In Vitro Twins Citizenship

by umer | 3:37 AM in |

In Vitro Twins Citizenship
In Vitro Twins Citizenship_Though she carried two beautiful daughters and gave birth to them nine months later, US citizen Ellie Lavi cannot call her daughters American.
That’s because Ms Lavi, a single mother, turned to in vitro fertilisation to become pregnant while in Israel, giving birth to her girls there.

When she tried to obtain citizenship for her twins at the US consulate in Tel Aviv, she was denied because she could not prove the egg and sperm used to conceive her children were from those of US citizens.

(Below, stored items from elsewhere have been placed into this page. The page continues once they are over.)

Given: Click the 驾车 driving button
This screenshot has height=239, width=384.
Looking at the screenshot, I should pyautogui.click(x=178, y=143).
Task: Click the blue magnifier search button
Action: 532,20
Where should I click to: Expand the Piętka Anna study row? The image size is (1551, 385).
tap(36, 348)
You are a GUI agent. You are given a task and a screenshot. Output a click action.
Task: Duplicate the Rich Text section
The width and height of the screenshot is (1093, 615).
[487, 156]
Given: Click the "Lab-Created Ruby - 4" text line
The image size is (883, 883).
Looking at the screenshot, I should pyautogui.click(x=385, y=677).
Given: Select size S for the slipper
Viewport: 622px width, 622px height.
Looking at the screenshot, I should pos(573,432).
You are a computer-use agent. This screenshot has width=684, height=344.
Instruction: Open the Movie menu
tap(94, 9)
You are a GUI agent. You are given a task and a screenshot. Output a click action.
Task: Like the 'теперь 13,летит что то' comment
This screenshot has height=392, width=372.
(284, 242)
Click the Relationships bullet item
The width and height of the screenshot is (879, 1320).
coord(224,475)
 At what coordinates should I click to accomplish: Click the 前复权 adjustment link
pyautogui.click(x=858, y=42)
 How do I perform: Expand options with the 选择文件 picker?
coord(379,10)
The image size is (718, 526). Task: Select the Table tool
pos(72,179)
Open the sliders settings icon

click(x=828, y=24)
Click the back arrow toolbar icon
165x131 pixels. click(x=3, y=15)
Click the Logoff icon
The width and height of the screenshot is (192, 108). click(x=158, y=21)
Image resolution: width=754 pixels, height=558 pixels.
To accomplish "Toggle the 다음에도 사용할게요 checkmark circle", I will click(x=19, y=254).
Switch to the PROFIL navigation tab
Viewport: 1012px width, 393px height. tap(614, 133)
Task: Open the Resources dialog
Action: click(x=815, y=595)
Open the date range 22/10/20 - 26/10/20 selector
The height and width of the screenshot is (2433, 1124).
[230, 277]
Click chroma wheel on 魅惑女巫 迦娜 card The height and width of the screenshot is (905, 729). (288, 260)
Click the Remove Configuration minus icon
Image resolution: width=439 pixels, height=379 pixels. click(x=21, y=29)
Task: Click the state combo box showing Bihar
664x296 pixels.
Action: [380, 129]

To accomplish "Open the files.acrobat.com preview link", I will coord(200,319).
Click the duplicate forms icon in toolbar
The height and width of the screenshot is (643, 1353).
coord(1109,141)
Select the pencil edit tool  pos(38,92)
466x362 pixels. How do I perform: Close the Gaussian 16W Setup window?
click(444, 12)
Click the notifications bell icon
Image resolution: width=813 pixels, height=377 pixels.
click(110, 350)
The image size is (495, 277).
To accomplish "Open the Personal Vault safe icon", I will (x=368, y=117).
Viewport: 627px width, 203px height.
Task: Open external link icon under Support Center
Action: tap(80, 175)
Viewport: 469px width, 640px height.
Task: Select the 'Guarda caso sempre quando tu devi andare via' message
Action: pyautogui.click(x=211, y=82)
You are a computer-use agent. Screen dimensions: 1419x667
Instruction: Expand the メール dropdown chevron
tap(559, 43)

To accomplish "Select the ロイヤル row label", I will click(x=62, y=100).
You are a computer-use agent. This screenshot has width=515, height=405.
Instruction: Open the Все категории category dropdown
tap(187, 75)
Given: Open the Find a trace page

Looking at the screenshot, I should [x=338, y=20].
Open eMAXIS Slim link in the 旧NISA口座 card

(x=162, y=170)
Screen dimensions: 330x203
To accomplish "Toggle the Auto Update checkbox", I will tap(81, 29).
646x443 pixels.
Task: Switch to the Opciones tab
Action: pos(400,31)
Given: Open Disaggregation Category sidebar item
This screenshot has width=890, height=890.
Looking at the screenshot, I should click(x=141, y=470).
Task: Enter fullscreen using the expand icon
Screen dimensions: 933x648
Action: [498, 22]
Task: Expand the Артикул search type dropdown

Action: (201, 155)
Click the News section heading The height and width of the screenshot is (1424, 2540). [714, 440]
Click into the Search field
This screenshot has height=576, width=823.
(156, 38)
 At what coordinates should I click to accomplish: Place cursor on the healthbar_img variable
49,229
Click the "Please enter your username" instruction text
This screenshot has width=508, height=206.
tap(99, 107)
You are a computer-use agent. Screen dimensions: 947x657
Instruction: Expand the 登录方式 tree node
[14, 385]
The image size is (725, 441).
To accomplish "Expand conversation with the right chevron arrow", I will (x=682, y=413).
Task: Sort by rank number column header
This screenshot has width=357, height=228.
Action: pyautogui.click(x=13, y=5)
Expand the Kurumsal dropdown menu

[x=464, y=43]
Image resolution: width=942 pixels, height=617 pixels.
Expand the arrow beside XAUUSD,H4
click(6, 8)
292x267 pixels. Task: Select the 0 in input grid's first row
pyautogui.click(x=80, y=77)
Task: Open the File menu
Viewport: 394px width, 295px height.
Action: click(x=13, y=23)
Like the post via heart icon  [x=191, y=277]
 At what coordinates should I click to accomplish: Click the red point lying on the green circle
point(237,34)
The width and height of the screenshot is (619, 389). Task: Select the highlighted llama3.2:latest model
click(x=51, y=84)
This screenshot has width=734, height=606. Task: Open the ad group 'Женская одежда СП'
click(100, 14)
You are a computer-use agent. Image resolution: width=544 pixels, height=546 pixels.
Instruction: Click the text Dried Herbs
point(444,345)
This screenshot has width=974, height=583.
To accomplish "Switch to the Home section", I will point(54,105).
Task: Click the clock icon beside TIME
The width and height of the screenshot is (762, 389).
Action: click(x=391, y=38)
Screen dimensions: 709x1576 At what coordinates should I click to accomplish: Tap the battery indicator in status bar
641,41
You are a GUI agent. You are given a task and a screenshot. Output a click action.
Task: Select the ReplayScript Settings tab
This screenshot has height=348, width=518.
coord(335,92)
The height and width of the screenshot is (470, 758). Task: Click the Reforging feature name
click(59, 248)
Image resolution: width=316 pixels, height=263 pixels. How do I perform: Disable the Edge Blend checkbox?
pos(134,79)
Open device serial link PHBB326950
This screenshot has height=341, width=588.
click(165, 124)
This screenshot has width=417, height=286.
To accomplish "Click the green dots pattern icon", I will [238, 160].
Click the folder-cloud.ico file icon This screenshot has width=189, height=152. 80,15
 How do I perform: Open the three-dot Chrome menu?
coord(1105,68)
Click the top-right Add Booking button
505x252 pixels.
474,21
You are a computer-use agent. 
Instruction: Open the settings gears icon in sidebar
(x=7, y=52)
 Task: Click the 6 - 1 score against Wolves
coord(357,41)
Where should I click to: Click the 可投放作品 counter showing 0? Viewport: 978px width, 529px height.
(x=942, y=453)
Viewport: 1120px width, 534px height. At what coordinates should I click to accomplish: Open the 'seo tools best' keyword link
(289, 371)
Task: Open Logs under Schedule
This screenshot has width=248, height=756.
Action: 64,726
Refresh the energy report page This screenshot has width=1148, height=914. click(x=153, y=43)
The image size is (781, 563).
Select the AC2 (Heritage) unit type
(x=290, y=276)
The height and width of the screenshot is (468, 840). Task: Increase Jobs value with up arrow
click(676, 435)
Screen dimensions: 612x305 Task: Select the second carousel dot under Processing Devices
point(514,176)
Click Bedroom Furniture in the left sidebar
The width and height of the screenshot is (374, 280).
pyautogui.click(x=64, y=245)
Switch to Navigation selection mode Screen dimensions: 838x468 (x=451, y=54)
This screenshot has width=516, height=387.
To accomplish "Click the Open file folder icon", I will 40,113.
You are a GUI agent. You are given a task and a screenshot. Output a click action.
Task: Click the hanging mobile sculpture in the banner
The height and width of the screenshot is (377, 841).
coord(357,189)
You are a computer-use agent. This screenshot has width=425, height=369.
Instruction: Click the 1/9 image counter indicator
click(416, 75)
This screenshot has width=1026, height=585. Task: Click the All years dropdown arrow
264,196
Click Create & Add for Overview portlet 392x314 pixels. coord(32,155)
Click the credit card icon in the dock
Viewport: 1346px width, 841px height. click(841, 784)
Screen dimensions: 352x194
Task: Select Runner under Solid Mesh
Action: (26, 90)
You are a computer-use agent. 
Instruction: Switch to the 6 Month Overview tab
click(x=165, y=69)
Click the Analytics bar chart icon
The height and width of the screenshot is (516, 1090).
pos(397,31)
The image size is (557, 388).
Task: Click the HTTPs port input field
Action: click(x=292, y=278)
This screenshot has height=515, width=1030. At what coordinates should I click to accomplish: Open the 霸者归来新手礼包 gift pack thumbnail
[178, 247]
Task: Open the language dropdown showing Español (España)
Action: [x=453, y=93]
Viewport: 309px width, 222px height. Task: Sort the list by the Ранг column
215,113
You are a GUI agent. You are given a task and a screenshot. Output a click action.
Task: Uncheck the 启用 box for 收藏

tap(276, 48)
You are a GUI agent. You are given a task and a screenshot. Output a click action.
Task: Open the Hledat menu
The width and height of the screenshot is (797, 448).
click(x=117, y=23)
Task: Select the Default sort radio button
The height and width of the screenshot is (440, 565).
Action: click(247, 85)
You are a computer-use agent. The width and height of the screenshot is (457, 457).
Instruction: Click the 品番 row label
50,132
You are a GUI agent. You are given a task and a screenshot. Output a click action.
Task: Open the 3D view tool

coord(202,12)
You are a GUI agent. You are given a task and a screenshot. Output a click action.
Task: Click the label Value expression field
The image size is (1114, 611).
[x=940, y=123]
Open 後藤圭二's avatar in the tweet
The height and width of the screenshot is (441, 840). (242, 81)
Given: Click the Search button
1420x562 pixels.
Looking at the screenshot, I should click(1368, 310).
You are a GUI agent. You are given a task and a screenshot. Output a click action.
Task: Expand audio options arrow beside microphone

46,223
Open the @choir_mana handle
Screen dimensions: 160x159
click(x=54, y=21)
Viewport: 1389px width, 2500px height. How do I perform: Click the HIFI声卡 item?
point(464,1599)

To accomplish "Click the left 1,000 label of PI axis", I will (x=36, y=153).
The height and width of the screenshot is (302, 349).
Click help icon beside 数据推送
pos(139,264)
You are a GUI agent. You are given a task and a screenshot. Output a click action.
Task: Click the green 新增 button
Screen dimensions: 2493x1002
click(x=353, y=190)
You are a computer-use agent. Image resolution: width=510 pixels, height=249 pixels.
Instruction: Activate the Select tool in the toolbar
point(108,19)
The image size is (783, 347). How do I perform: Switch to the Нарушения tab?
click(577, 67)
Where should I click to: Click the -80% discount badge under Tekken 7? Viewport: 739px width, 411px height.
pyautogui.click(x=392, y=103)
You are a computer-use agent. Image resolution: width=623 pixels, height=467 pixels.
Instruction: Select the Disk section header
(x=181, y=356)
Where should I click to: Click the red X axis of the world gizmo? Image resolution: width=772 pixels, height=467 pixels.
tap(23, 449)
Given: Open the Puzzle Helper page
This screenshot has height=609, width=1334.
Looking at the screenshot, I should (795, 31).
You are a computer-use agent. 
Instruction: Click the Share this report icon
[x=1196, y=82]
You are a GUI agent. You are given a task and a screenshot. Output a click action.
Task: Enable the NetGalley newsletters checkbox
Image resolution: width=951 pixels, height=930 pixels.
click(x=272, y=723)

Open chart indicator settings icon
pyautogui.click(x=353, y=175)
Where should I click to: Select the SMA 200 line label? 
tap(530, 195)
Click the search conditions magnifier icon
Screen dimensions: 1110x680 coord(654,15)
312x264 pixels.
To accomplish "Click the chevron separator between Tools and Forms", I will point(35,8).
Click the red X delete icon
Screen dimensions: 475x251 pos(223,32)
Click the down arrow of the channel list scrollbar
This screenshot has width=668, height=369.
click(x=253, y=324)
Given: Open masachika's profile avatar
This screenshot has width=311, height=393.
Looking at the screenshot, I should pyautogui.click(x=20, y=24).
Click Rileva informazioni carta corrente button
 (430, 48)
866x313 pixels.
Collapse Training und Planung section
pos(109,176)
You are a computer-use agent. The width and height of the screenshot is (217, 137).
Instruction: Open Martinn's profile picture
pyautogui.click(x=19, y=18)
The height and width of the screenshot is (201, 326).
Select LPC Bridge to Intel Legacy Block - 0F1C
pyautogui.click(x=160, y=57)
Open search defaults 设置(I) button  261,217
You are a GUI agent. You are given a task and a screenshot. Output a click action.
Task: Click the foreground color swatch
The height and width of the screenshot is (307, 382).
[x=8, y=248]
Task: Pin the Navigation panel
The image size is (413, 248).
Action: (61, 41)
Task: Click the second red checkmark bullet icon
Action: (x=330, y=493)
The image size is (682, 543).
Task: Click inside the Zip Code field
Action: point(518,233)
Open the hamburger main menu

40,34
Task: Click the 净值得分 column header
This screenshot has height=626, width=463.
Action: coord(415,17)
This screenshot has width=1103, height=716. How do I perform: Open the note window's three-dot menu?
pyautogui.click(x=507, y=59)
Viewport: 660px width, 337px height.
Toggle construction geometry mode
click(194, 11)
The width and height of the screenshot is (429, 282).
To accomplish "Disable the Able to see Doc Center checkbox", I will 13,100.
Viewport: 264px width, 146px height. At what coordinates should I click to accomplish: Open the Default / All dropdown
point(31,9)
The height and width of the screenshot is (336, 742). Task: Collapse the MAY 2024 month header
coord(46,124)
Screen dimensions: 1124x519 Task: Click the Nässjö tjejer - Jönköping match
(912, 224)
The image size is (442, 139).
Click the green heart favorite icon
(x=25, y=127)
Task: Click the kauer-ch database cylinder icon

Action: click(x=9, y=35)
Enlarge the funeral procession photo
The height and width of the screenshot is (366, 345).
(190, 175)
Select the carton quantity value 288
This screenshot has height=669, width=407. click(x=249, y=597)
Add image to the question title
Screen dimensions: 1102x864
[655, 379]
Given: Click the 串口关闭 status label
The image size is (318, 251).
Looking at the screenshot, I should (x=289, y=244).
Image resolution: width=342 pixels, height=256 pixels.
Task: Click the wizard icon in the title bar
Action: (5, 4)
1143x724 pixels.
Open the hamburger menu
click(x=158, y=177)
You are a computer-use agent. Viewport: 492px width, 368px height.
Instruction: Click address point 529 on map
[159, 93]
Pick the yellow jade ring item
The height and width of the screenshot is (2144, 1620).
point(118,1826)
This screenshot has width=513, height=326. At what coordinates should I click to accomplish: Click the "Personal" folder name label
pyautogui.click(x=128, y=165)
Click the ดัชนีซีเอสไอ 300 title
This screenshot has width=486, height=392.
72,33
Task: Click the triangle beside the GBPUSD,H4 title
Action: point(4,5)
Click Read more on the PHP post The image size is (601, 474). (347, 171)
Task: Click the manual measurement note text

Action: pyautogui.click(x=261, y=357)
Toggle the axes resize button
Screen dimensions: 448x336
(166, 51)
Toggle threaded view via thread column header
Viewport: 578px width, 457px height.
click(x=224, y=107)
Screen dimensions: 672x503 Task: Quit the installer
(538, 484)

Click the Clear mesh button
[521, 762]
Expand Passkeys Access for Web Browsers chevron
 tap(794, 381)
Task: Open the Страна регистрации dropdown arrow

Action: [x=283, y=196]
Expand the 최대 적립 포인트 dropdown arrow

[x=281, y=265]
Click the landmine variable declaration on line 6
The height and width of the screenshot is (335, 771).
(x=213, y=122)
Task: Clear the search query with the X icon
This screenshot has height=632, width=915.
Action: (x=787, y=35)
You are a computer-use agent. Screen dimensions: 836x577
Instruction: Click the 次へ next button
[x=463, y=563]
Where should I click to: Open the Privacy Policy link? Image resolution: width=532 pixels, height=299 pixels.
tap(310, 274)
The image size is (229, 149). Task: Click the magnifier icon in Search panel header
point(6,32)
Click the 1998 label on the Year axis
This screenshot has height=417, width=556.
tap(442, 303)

Ms Lavi was asked by an embassy staffer if her daughters, born in 2009, were hers, as USA Today first reported.
Even more humiliating, she said, was that the consulate worker asked her through a loudspeaker in a room teeming with people how she conceived the twins.
Ms Lavi, who is from Chicago, told the Today that she was offended by the question, which she considered an invasion of privacy.

‘I was embarrassed, humiliated, horrified, ashamed,’ she said. ‘It’s an outrageous question.
In an interesting loophole, children adopted from other countries are eligible to become US citizens.
The issue lies in a law that says, according to the US State Department, that a child must have a biological link with at least one parent.
Because her twins Maya and Sheila were conceived via in vitro fertilisation, there was no such link between Ms Lavi and her daughters.
Most fertility clinics do not keep records from donors, and are anonymous, thus making it impossible for Ms Lavi to prove the nationality of her daughters’ biological parents.
However, Ms Lavi carried the twins to term and delivered them, and her name is on their birth certificates – she, of course, is listed as their mother.
Ms Lavi told Today: ‘US policy is not keeping up with the technology. That’s essentially what the issue is.’
According to Michele Koven Wogal, an Israel-based attorney who focuses on U.S. immigration law, calls the probing questions ‘profiling,’ saying that the embassies only ask single, older women where their children came from.
As USA Today notes, around 200,000 US citizens living in Israel have dual citizenship – which allows them to receive IVF treatments for free.
Maya and Sheila could become U.S. citizens if they lived in the States for at least six months and completed other necessary steps.
However, as Today notes, the family is situated in Tel Aviv. For the moment, Ms Lavi has given up the uphill citizenship battle.
‘If I’d gone back to the States to give birth, my children would have automatically received American citizenship. But I live here.’